Effect of High Pressure/Heating Combination on the Structure and Texture of Chinese Traditional Pig Trotter Stewed with Soy Sauce.

作者信息

Wang Ying, Sheng Yanan, Zhang Yuemei, Geng Fang, Cao Jinxuan

机构信息

Department of Food Science and Technology, School of Food and Health, Beijing Technology and Business University, Beijing 100048, China.

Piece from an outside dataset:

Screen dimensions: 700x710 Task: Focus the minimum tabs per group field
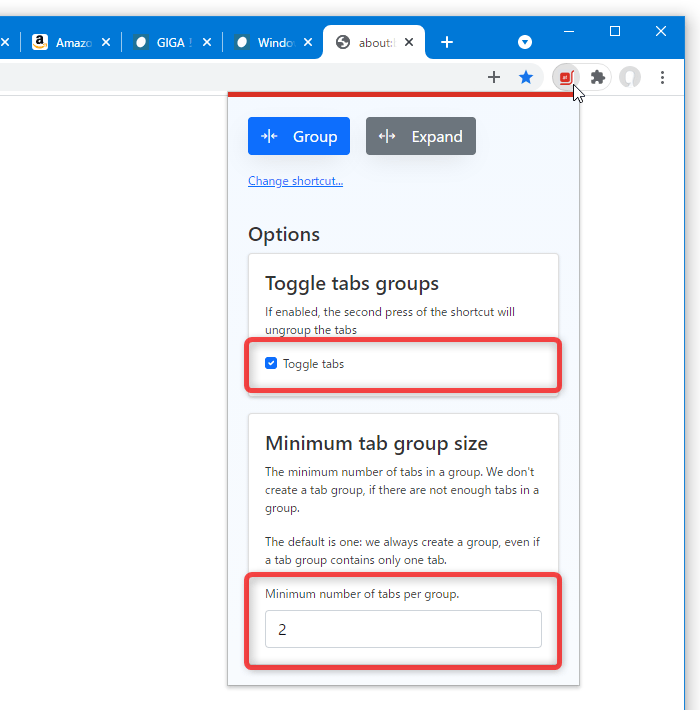point(403,629)
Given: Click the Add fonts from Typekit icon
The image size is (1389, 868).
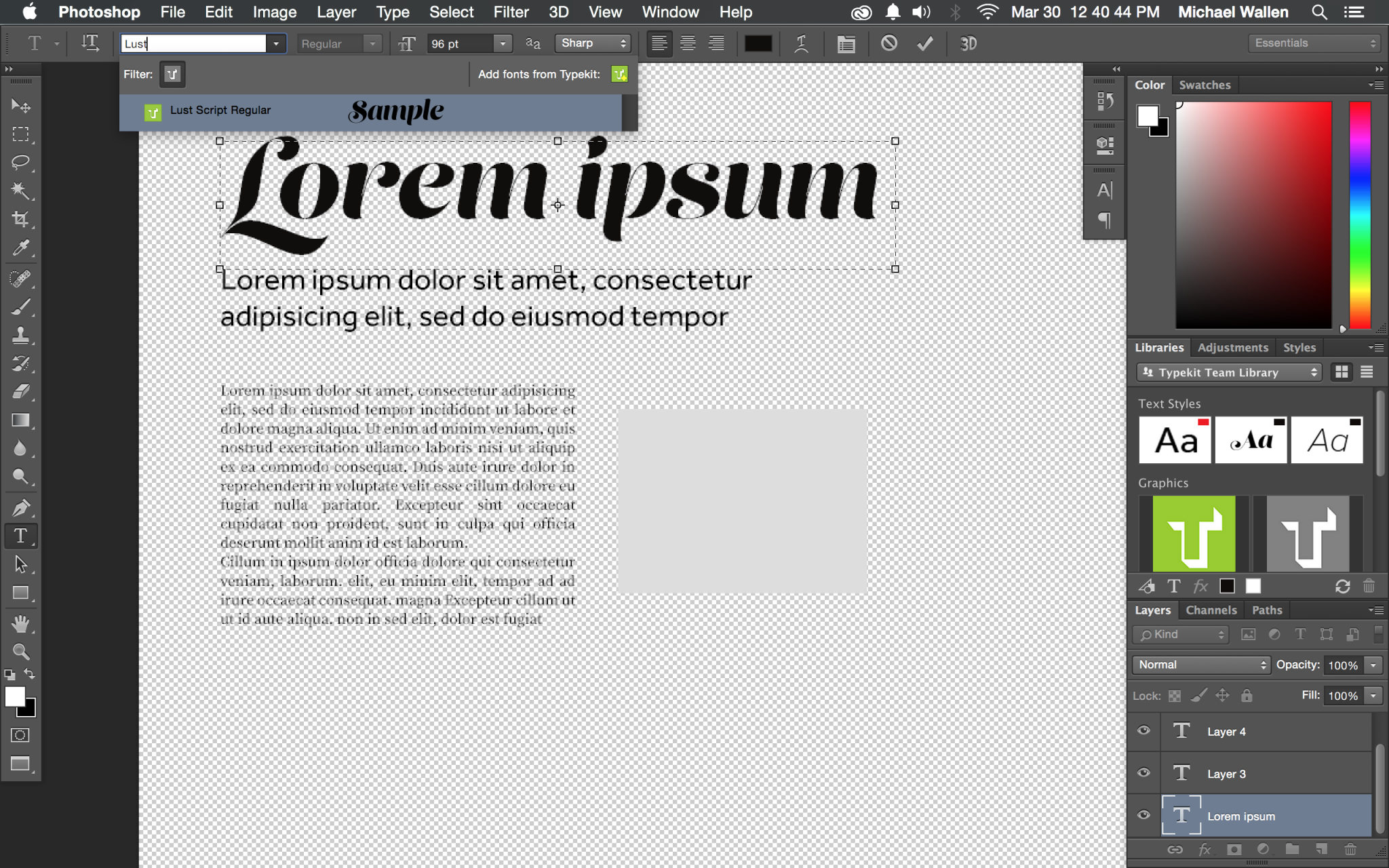Looking at the screenshot, I should click(619, 74).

Department of Food Science and Technology, Ningbo University, Ningbo 315211, China.

出版信息

Foods. 2022 Jul 28;11(15):2248. doi: 10.3390/foods11152248.

DOI:10.3390/foods11152248
PMID:35954017
原文链接:https://pmc.ncbi.nlm.nih.gov/articles/PMC9368740/
Abstract

In order to clarify the effect of a high pressure/heating combination on the texture of Chinese traditional pig trotter with soy sauce, textural parameters (springiness, chewiness, hardness, and gumminess), the secondary structures, cross-links, decorin (DCN), glycosaminoglycans (GAGs) levels, and the histochemical morphology of collagen fibers under different treatments (0.1 MPa, 150 MPa, 300 MPa, 0.1 MPa + 50 °C, 150 MPa + 50 °C, and 300 MPa + 50 °C) were assessed. At room temperature, the 150 and 300 MPa treatments increased the hardness and chewiness of the pig trotter with weak denaturation of collagen proteins compared with the control group. Textural parameters were improved at 300 MPa + 50 °C, accompanied by an ultrastructural collapse of collagen fibers, the reduction in cross-links, DCN and GAGs levels, and unfolded triple-helix structure. We concluded that the positive effects on the textural parameters of pig trotters by a combination of treatments could be attributed to the collapse of collagen structure.

摘要

为阐明高压/加热组合对中式传统红烧猪蹄质地的影响,对不同处理(0.1 MPa、150 MPa、300 MPa、0.1 MPa + 50 °C、150 MPa + 50 °C和300 MPa + 50 °C)下的质地参数(弹性、咀嚼性、硬度和黏性)、二级结构、交联、核心蛋白聚糖(DCN)、糖胺聚糖(GAGs)水平以及胶原纤维的组织化学形态进行了评估。在室温下,与对照组相比,150 MPa和300 MPa处理增加了猪蹄的硬度和咀嚼性,同时胶原蛋白发生了轻微变性。300 MPa + 50 °C处理改善了质地参数,同时伴随着胶原纤维的超微结构塌陷、交联、DCN和GAGs水平降低以及三螺旋结构展开。我们得出结论,处理组合对猪蹄质地参数的积极影响可归因于胶原蛋白结构的塌陷。